The team is now designing an interactive educational program to address these gaps.
A nurse’s perspective
Nursing Review spoke to Kristine Tobin, clinical nurse educator for aged care from St George Hospital, about training for nurses in non-palliative settings.
NR: What preconceived attitudes (if any) do nurses have towards palliative care for patients?
Kristine: They believe it is only relieving physical pain; that it is the end and that it is negative. Some think that you can kill someone by giving them morphine (actually a very common idea amongst newer nurses).
NR: What areas of palliative care do you need more training in?
Kristine: Symptom management and communicating with the families and loved ones of the patients.
NR: How and why would nurses benefit from further training in palliative care?
Kristine: The nurses I work with deal with it all the time, and are often required to be advocates for the patients and prompt medical staff and families that it is time for a palliative approach.
In my experience, nurses are so focused on disease processes and trying to reverse them that they fail to be realistic and incorporate the patient in the process.
Palliative-care training would help them focus on the whole patient; not just physical aspects but psychological and spiritual. In my area (aged care), our patients have so many co-morbidities and underlying illnesses that we have to consider, a palliative approach should often be considered even if it isn’t for the acute issue we are treating them for at the time of admission. Most of my staff don’t understand this concept and require a lot of education around it.
NR: What are some of the challenges in an environment where one minute you could be providing active treatment for patients, then the next more palliative care?

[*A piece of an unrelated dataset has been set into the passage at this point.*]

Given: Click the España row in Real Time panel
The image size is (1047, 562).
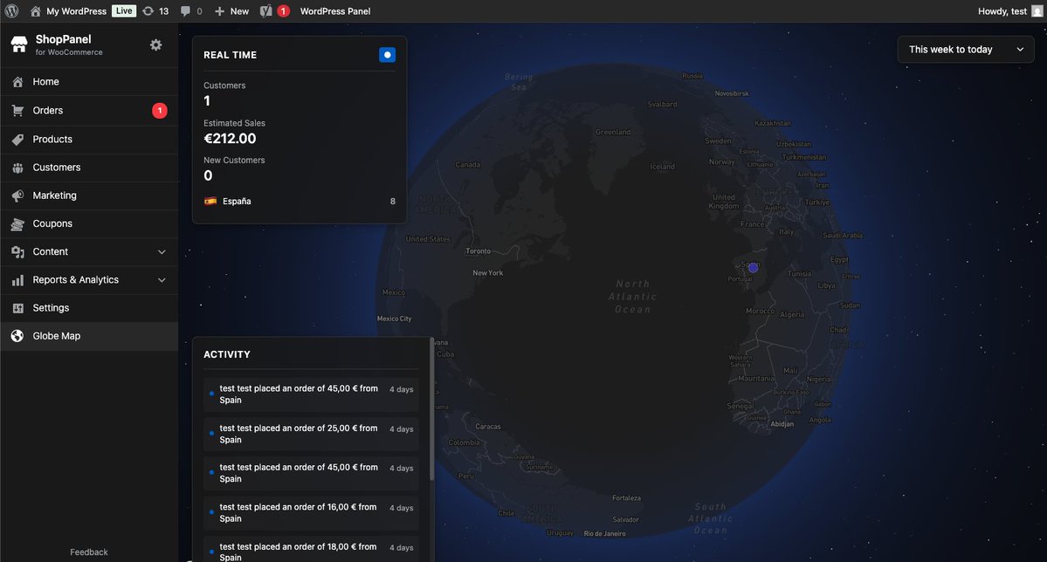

Kristine: Staff require coping strategies for the emotional side of this as they find it difficult to deal with themselves and then have to support patients and families. The staff also find it difficult to come to terms with plans that include a palliative-type approach when they are still required to do things for the patients that they link with active treatment – for instance vital signs, intravenous antibiotics. They definitely struggle with differentiating between palliative care for a patient imminently dying and for someone who is not.
NR: How do you think training in palliative care for non-palliative nurses will benefit patients?
Kristine: Training gives nurses the ability to assess patients at a deeper level and a better understanding of patients’ needs holistically. It makes nurses more aware of patients’ wishes and insight into their own needs. Nurses are better able to care for patients requiring active treatment because they are better able to communicate and take a person-centred approach to care.
NR: Why would hospitals benefit from running such a program?
Kristine: It would give support to CNEs, who have to focus on immediate educational problems. Such a program would complement educational programs already in place by giving nurses that holistic view of patient care. A palliative-care training program also supports nurses by giving them skills of assessment and symptom management, which they can apply to all patients.